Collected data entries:
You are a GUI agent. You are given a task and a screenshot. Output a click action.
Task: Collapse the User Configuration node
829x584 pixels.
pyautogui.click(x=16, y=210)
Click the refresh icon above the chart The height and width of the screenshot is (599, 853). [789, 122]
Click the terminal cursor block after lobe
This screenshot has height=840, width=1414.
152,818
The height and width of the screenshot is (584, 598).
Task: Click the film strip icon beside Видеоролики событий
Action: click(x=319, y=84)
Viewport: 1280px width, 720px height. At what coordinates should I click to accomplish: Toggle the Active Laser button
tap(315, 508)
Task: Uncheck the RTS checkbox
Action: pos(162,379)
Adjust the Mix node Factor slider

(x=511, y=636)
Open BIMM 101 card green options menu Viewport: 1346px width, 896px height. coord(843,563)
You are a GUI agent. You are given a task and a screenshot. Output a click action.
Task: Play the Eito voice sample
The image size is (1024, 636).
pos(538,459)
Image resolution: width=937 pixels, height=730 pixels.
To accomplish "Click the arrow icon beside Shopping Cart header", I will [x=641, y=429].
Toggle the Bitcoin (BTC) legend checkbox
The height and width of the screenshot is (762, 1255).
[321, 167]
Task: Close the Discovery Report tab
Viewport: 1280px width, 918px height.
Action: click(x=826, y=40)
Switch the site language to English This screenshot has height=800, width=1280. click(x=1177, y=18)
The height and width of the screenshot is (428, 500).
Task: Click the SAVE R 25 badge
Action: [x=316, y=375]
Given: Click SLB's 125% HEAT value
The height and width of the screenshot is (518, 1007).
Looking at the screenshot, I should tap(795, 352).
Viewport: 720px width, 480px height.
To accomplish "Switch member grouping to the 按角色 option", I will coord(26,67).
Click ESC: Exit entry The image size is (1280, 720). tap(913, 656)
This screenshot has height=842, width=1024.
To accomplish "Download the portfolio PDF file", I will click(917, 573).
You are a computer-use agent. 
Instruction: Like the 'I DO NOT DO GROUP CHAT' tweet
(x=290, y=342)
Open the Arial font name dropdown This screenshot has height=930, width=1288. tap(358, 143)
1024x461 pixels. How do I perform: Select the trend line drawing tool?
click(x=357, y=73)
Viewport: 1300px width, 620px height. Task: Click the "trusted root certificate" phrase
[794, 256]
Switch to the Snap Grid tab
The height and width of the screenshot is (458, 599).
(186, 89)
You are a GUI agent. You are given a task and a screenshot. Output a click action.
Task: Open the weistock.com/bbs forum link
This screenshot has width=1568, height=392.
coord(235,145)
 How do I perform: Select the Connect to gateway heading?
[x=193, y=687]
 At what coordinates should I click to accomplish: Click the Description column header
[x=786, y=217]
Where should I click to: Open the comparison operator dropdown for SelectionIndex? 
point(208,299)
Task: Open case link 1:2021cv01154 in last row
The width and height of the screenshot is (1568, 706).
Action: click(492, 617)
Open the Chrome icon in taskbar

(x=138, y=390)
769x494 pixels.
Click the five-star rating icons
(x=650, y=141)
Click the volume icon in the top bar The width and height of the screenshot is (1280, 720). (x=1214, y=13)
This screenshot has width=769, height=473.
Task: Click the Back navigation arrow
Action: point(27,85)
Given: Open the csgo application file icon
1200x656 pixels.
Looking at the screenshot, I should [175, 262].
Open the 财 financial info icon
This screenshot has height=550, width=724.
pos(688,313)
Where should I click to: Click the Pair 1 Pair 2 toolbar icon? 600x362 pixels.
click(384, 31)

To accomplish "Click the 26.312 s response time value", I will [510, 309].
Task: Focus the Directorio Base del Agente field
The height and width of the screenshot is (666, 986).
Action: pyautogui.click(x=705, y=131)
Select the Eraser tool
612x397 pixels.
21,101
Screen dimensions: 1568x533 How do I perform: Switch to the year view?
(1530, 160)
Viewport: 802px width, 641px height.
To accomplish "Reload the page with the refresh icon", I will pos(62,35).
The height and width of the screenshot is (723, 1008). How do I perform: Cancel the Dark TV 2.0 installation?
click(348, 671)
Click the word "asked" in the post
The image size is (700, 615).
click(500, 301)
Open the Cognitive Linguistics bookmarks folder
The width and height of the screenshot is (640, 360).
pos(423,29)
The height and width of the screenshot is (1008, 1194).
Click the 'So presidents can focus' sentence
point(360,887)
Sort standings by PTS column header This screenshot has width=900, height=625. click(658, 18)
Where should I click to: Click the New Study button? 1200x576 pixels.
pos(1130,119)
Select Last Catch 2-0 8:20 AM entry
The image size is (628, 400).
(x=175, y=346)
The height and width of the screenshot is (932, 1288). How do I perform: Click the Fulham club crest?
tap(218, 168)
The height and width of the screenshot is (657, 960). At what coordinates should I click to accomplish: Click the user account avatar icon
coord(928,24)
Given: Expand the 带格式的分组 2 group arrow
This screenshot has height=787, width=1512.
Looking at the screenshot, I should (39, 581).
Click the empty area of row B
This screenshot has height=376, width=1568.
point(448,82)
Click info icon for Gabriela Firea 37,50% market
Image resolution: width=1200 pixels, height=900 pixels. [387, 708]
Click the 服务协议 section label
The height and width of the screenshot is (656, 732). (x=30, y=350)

Task prompt: Determine which lines above include the word "value", and report those lines in full.

Exercise output:
Given: Click SLB's 125% HEAT value
To accomplish "Click the 26.312 s response time value", I will [510, 309].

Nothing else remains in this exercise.